Изменить стиль страницы

В первые десятилетия века на купеческие свадьбы было модно приглашать специально нанимаемых гайдуков в богатых ливреях. Гайдук должен был быть очень высоким, ростом не менее трех аршин (то есть от двух метров), и основная его обязанность заключалась в том, чтобы поправлять восковые свечи в люстрах и стенных бра и кенкетах без помощи лесенки, на удивление гостям. Во время застолья этот гайдук выходил с серебряным подносом, уставленным серебряными вызолоченными бокалами с шампанским, которое гости пили под звуки труб и литавр. Особенно славился ростом и хорошей фигурой гайдук графа Дмитриева-Мамонова, который у купцов был буквально нарасхват и сколотил себе на свадьбах целое состояние.

С середины века и годов до 1880-х в среднекупеческом и мещанском кругу было также широко распространено обыкновение приглашать на свадьбы «генералов» — то есть военных, носителей более или менее махровых эполет, начиная с полковника. Этим ремеслом занимались вполне профессионально, и подрядить свадебного генерала можно было за одну-две четвертных (25–50 рублей), нередко через всё тех же «кондитеров». При этом особенно ценились представительная внешность, зычный голос и число «медалей», то есть орденов. Реальный чин (и даже принадлежность к армии) особого значения не имел: потребители этой услуги ни в наградах, ни в знаках различия не разбирались и требовали лишь побольше внешнего блеска. Свадебный генерал первым, как самый почетный гость, произносил за обедом тост за новобрачных и громогласно заявлял, что шампанское «горько».

Потом произносились другие тосты — за родных, за шаферов, за «его превосходительство» и гостей, причем время от времени «тостующие» били бокалы «на счастье».

В конце вечера (если праздновали дома) молодых супругов разводили по разным комнатам для переодевания. Сперва появлялась облаченная в пеньюар новобрачная. «С нею прощались, как будто она идет на заклание, — вспоминал А. Ф. Кони. — Солидные дамы вытирали себе глаза, молодые переглядывались, а мать, поплакав на плече дочери, затем что-то внушительно и торопливо ей шептала на ухо»[353]. (Сцена имела продолжение. Как писал далее А Ф. Кони, «вслед за матерью подошла другая родственница с тем же таинственным шепотом, и, наконец, ведомая под руки, приблизилась старуха-бабушка и тоже стала шамкать в ухо новобрачной. Но терпение последней истощилось и, резко сказав: „Да знаю, знаю!“ — она двинулась вперед»[354].)
----
• ЗАДАНИЕ: Какого роста, согласно тексту о купеческих свадьбах, должен был быть гайдук, которого нанимали на свадьбу? Эти записи никак не связаны с текстом.

(Записи для поиска слов и элементов)
----
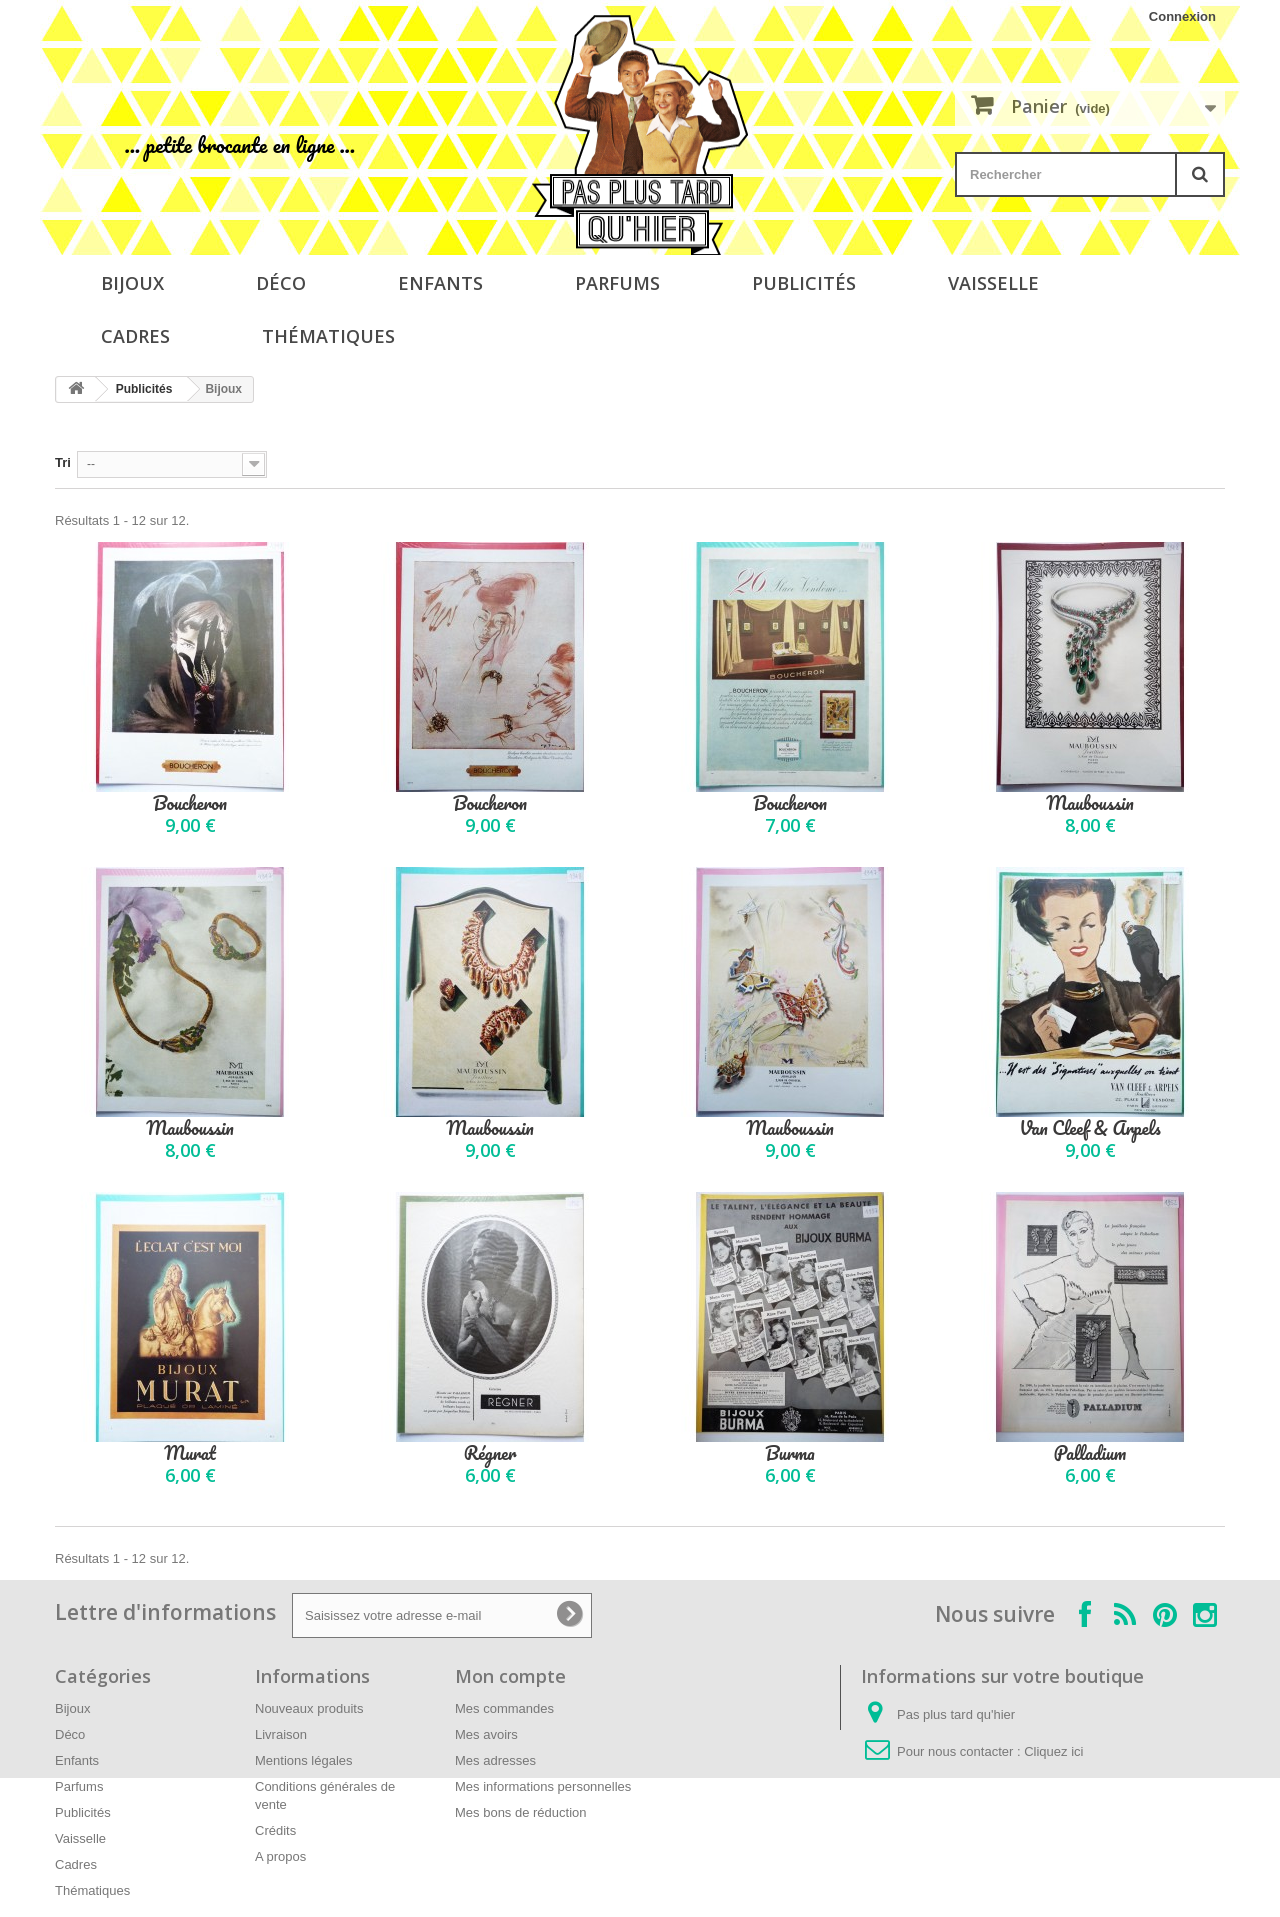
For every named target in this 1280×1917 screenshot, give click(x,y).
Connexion (1182, 16)
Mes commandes (504, 1708)
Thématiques (328, 336)
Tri (63, 462)
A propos (280, 1856)
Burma (790, 1453)
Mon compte (510, 1676)
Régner (490, 1453)
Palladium (1090, 1453)
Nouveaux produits (309, 1708)
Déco (281, 283)
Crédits (275, 1830)
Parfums (617, 283)
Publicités (804, 283)
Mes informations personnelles (543, 1786)
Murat (190, 1453)
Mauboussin (1089, 803)
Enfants (440, 283)
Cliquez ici (1053, 1751)
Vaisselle (993, 283)
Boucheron (190, 803)
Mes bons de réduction (521, 1812)
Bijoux (132, 283)
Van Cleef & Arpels (1089, 1128)
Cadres (135, 336)
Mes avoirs (486, 1734)
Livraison (281, 1734)
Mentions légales (304, 1760)
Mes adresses (495, 1760)
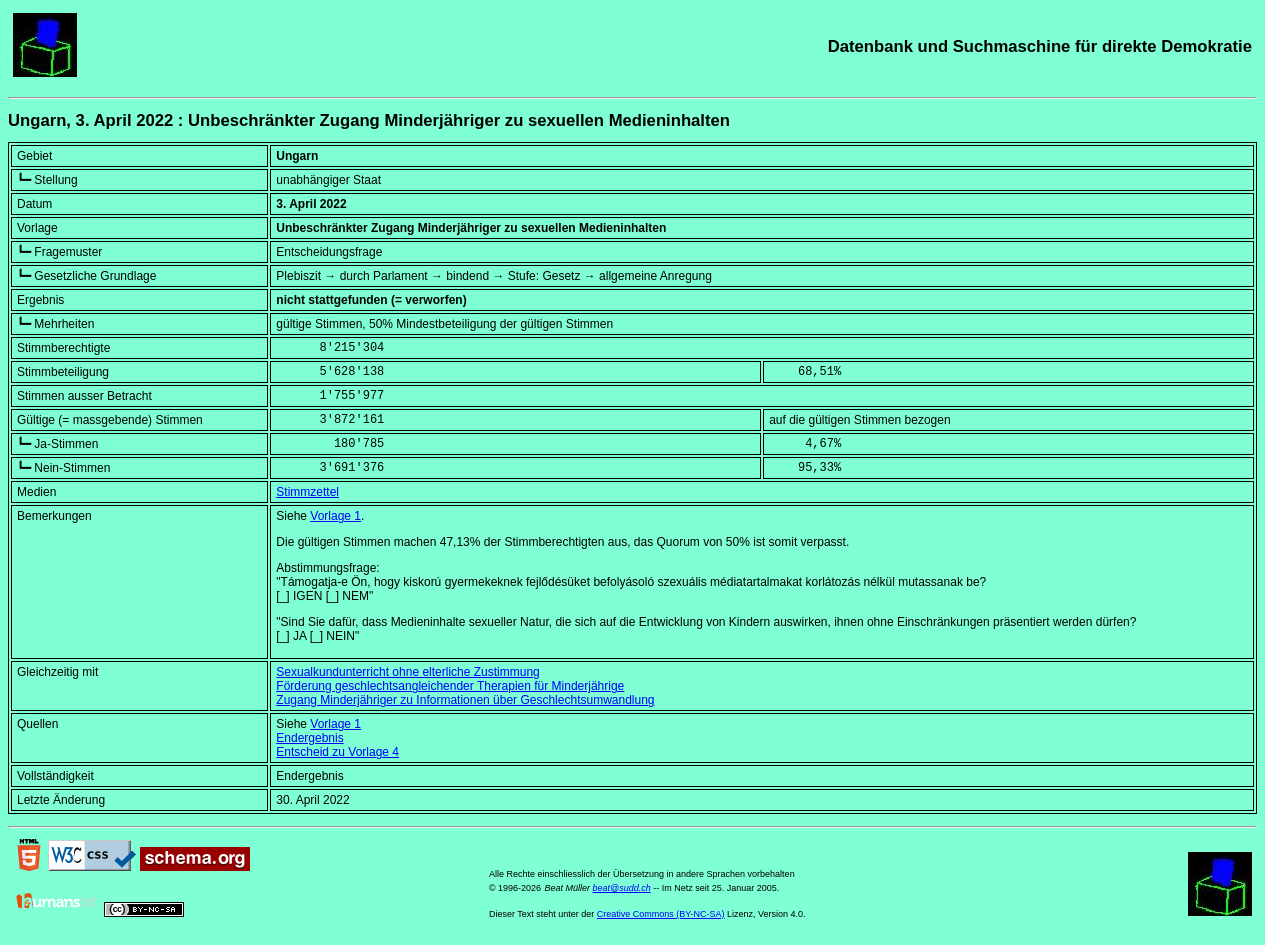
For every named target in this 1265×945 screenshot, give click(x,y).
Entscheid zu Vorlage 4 (337, 752)
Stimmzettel (307, 492)
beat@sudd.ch (622, 888)
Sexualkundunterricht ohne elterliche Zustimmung (407, 672)
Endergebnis (309, 738)
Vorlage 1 (335, 516)
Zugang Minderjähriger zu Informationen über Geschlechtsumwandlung (465, 700)
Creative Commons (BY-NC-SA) (661, 914)
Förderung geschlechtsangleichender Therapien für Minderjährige (450, 686)
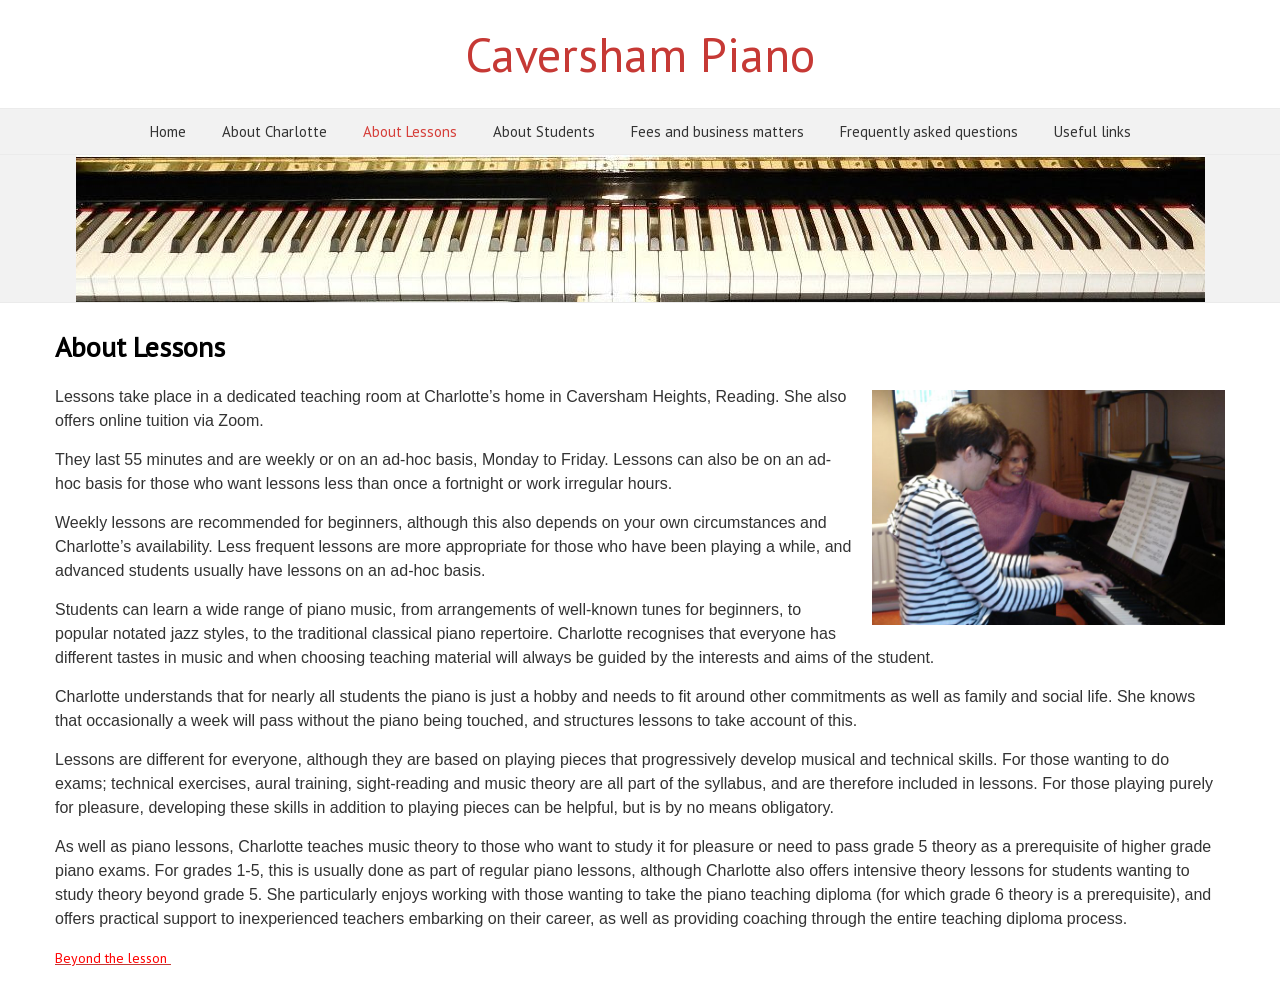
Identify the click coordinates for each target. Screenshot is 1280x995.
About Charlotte (274, 131)
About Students (544, 131)
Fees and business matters (717, 131)
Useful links (1092, 131)
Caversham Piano (640, 54)
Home (168, 131)
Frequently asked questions (929, 131)
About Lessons (410, 131)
----
• РЕЗУЛЬТАТ: Не менее трех аршин, то есть от двух метров.